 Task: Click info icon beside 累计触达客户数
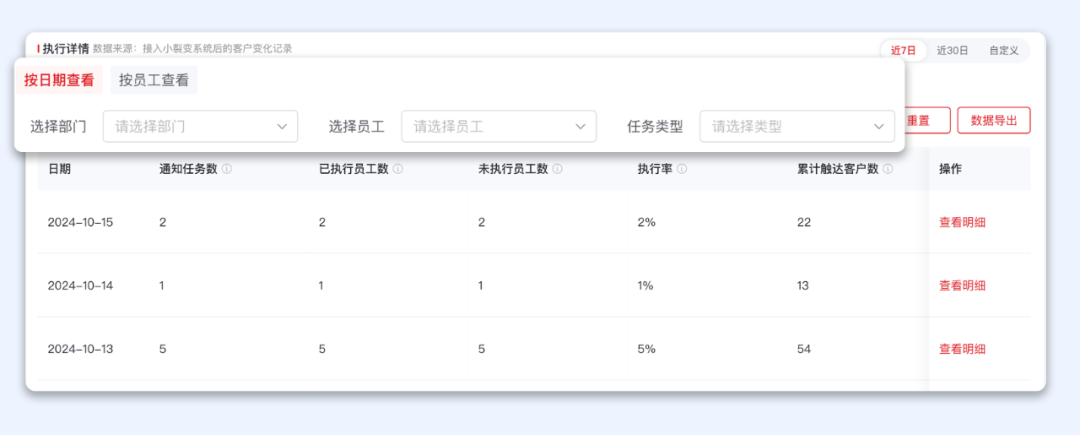[x=888, y=169]
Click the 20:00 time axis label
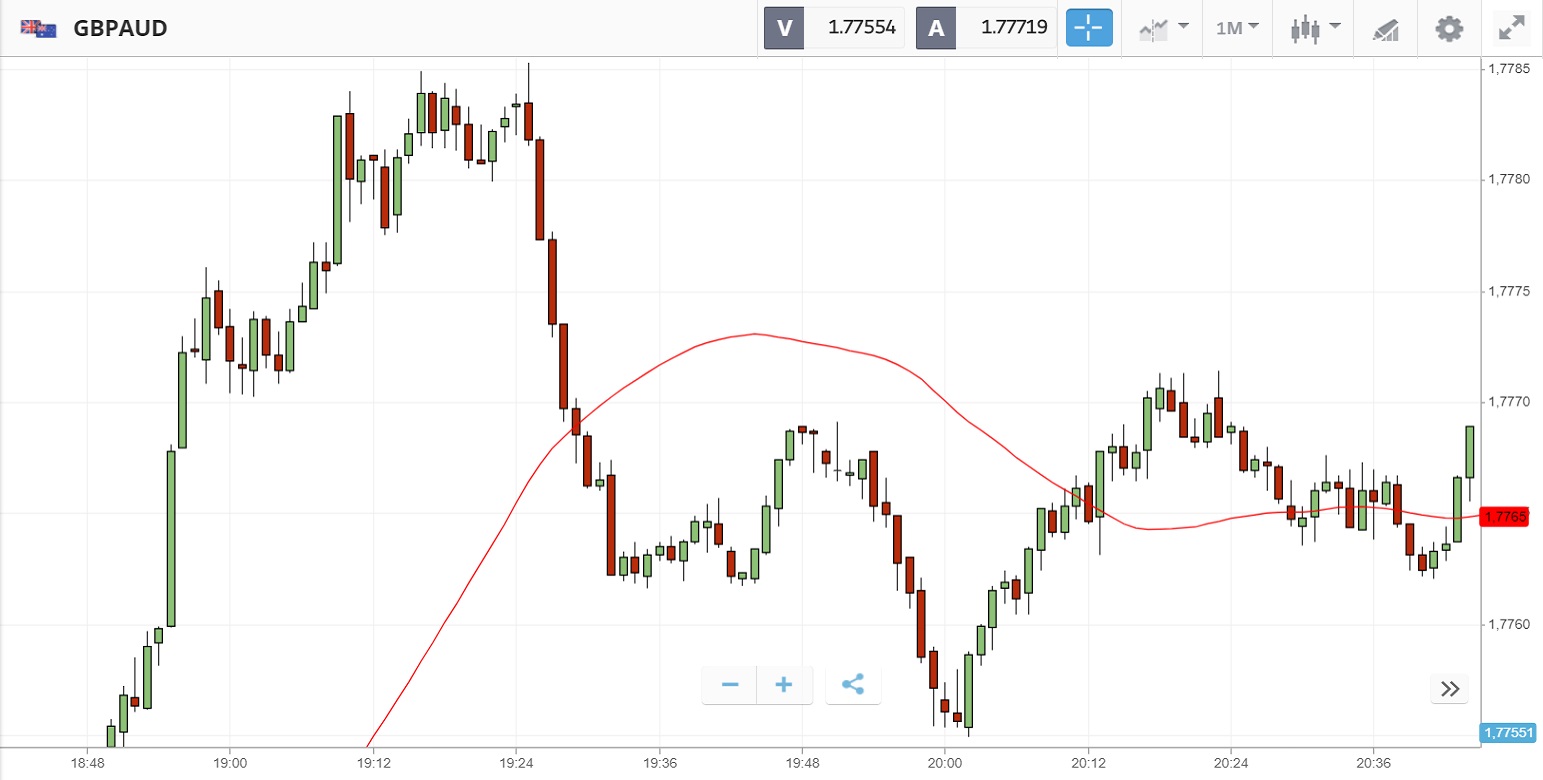 [x=944, y=762]
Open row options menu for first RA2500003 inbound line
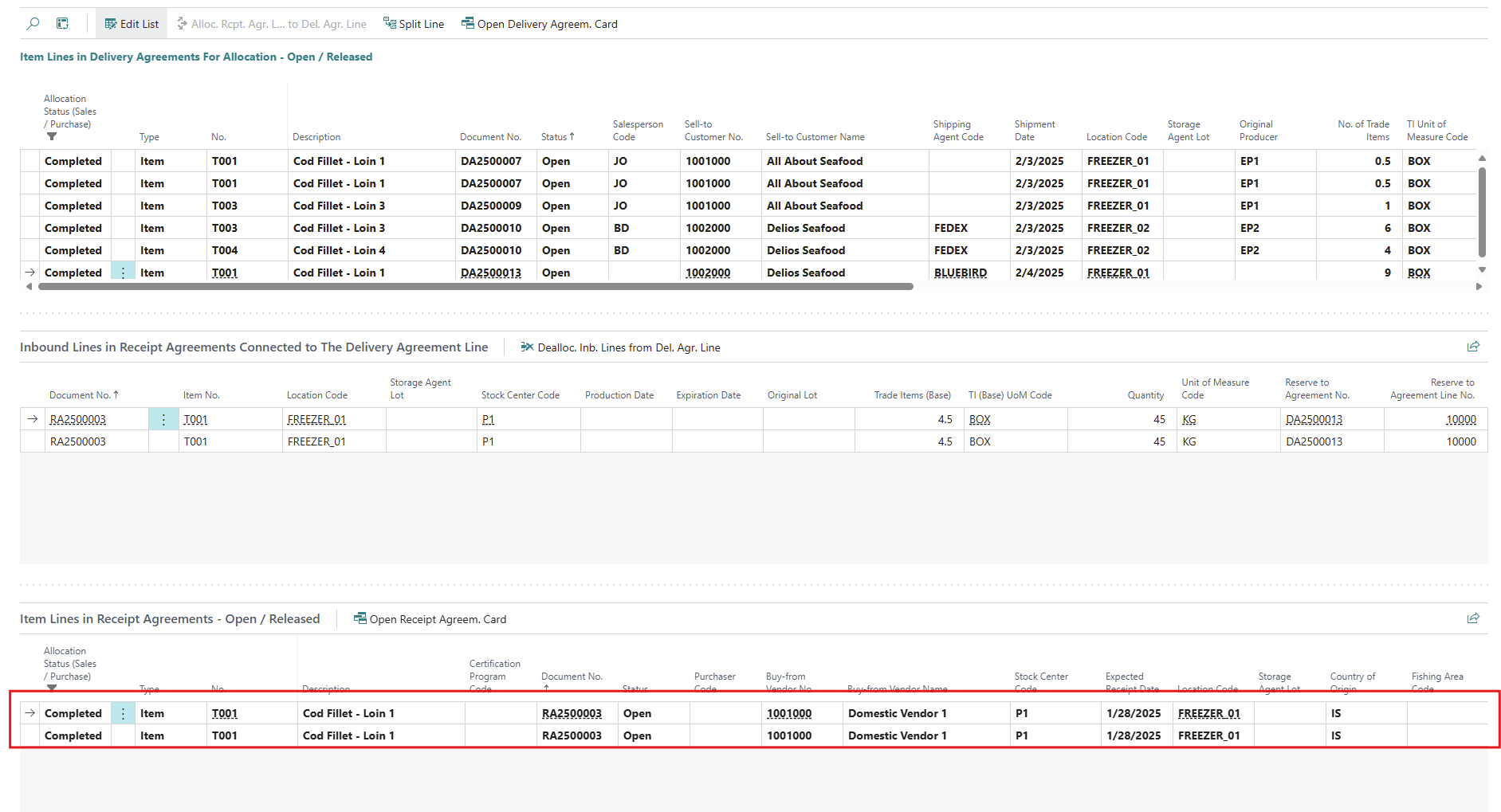Viewport: 1501px width, 812px height. 163,419
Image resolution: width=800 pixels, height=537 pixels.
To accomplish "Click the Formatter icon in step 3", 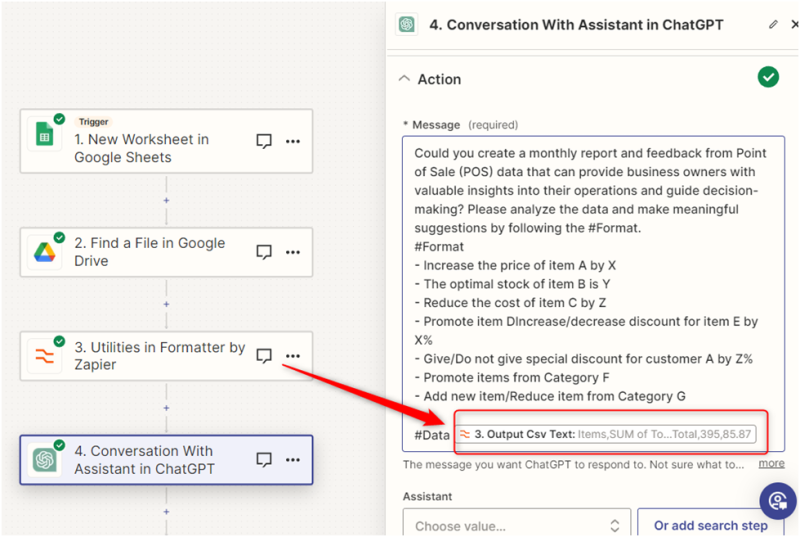I will [44, 355].
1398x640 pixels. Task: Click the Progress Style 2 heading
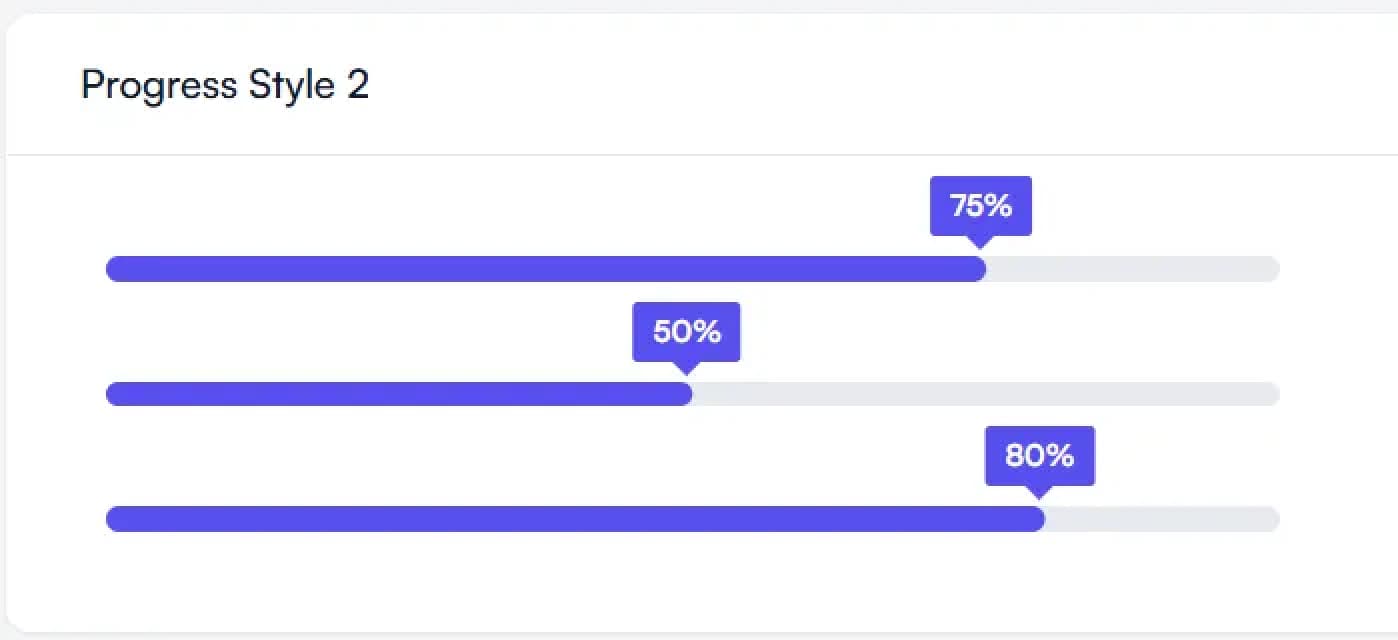(x=225, y=85)
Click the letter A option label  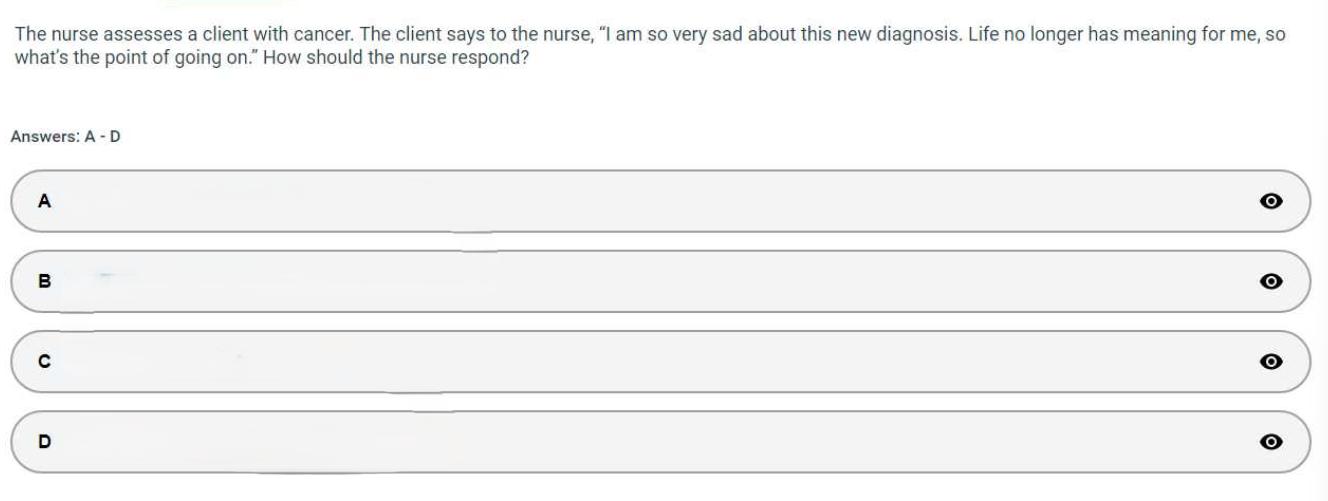[44, 201]
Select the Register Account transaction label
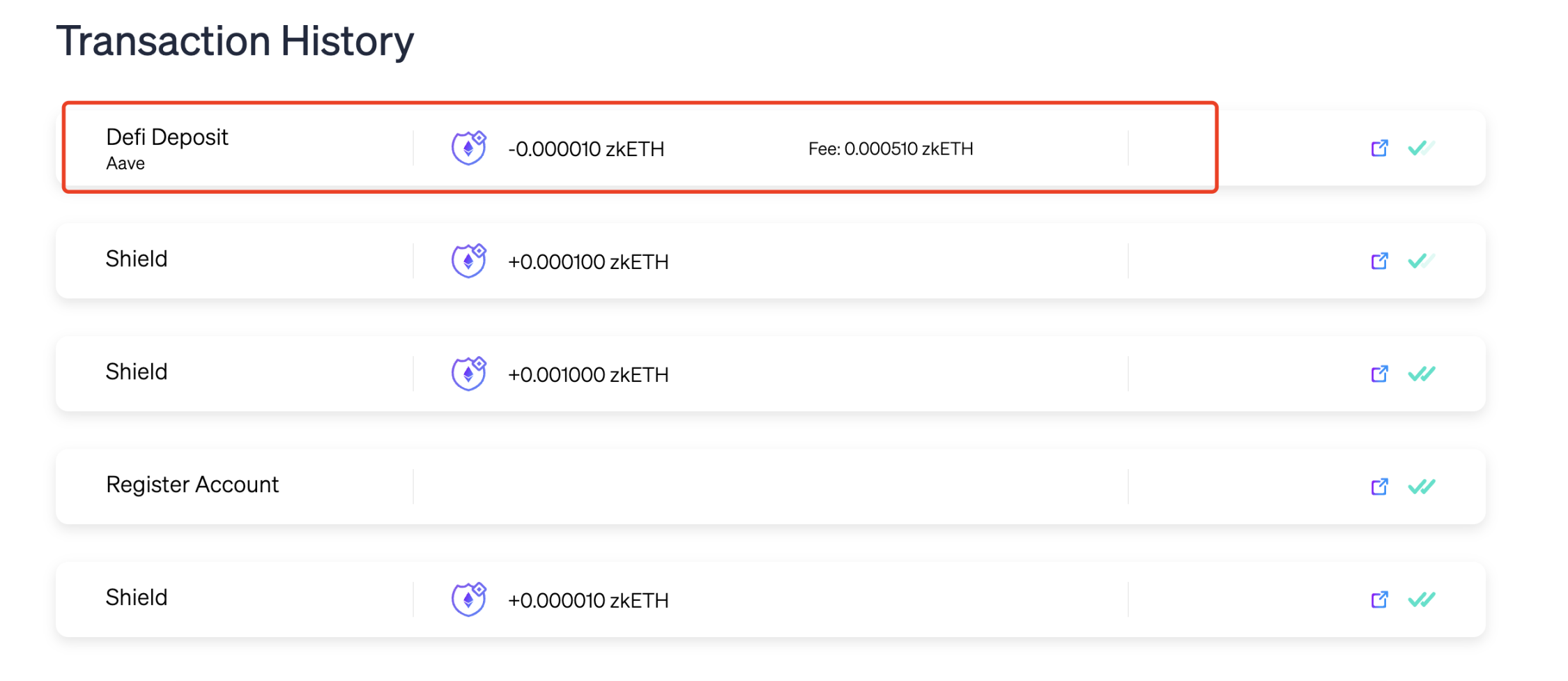1568x681 pixels. point(192,484)
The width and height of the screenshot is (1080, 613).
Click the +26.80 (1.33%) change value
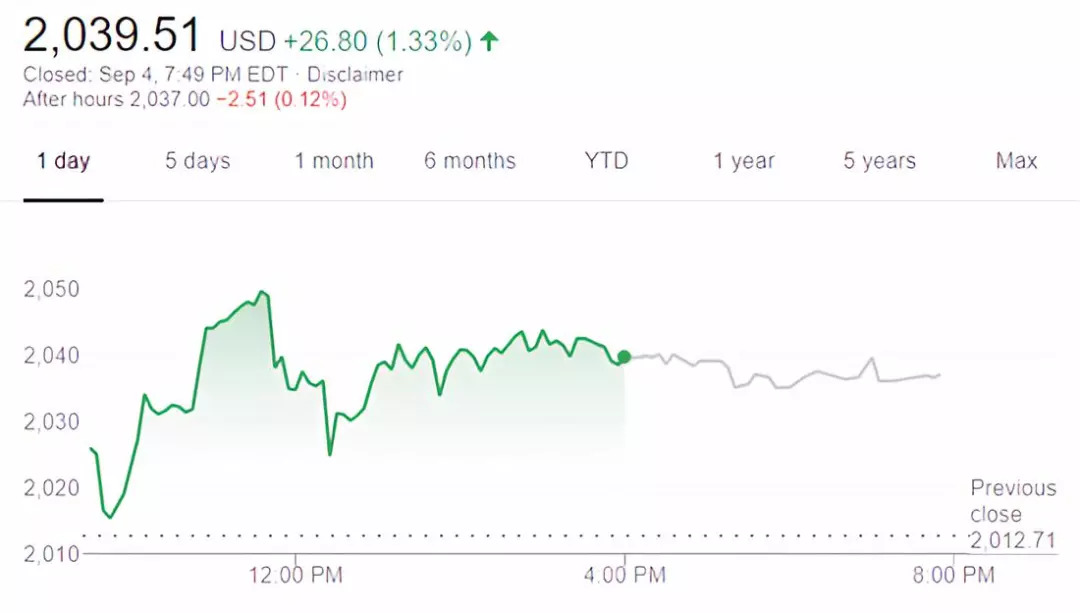[377, 41]
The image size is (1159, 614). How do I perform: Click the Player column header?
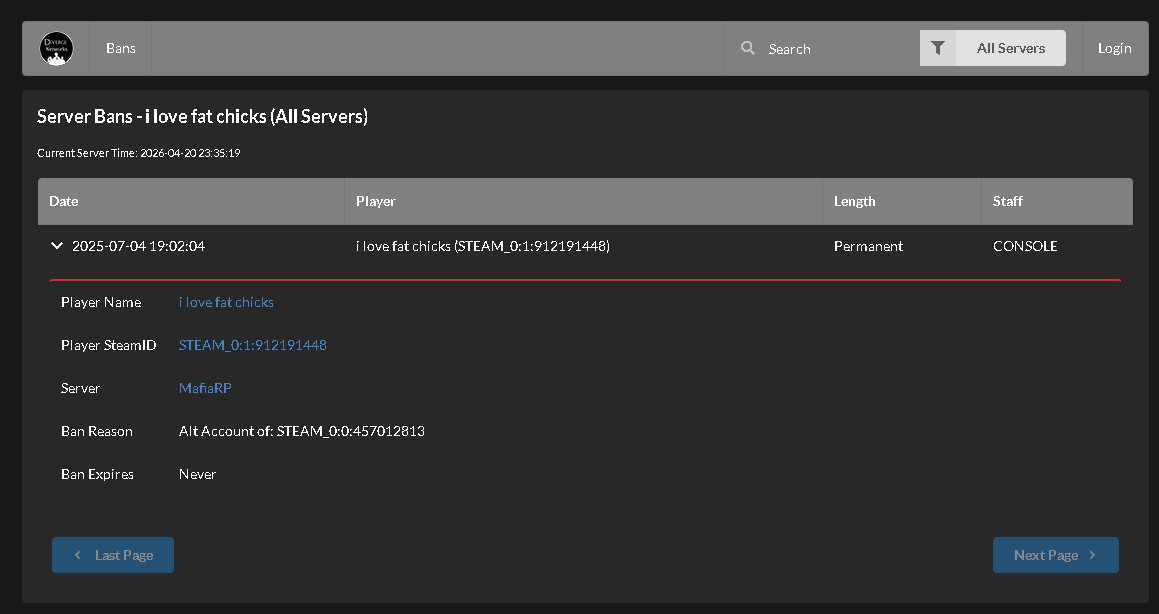pyautogui.click(x=376, y=201)
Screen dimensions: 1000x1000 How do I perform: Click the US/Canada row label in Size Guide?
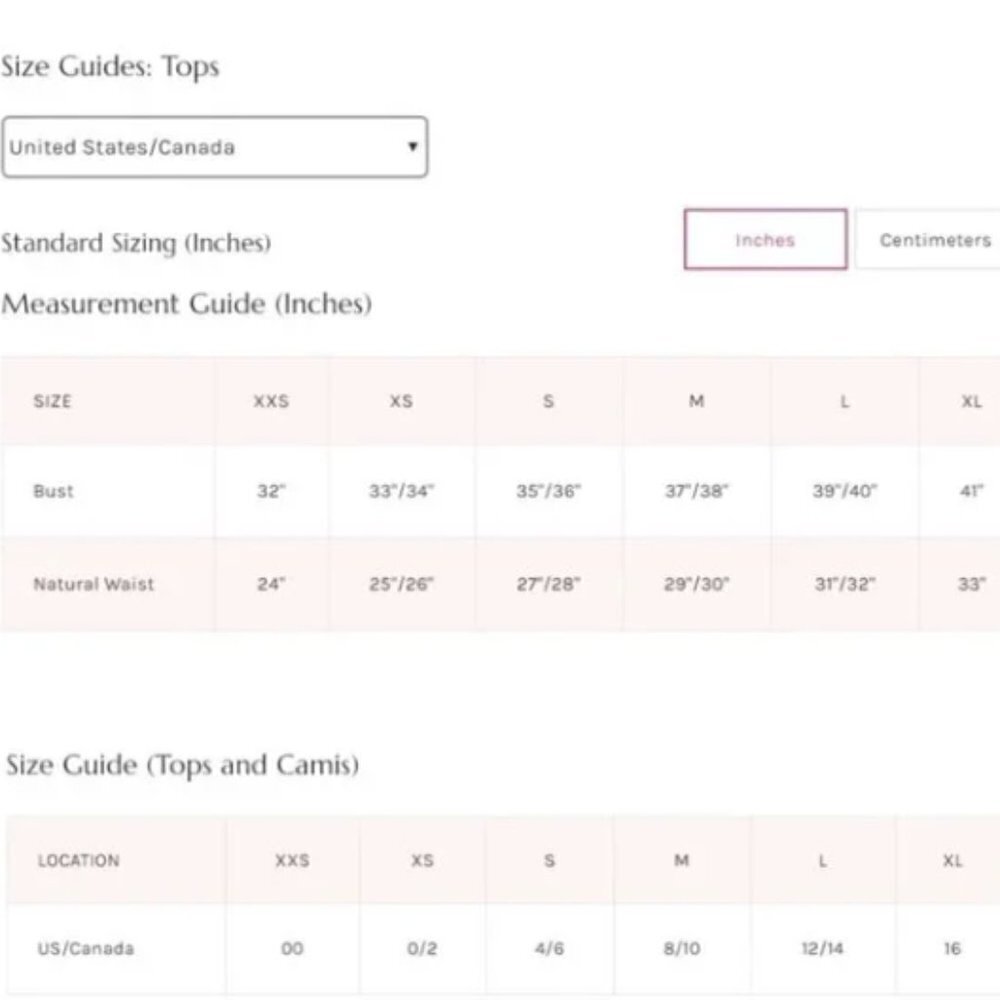[85, 948]
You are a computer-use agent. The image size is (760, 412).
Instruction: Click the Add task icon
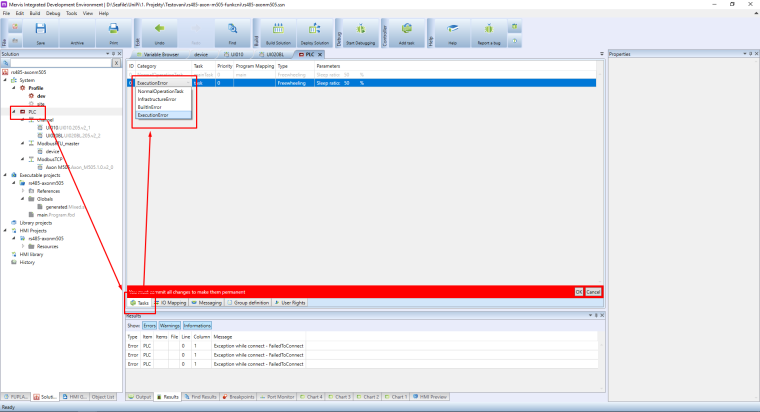click(407, 32)
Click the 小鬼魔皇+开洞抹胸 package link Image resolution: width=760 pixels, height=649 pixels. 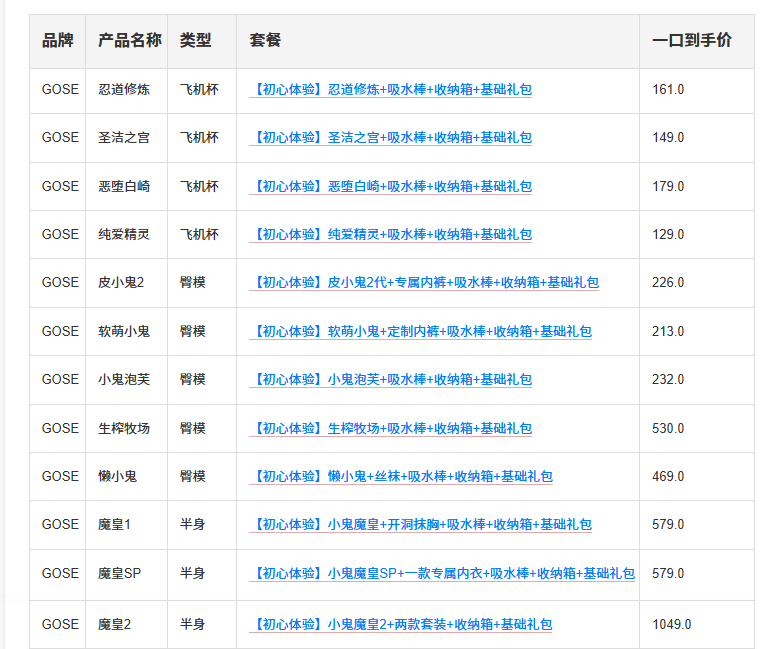(420, 524)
------------------------------
**WHAT THE TASK ASKS**
What should be set down is every line from the opening of the records through the line that contains "Image resolution: width=800", exactly, with pictures left out.

**RESULT BELOW**
 Task: Click info icon beside 累计触达客户数
[x=888, y=169]
Click the 20:00 time axis label
 [x=944, y=762]
Open row options menu for first RA2500003 inbound line
Viewport: 1501px width, 812px height. 163,419
Image resolution: width=800 pixels, height=537 pixels.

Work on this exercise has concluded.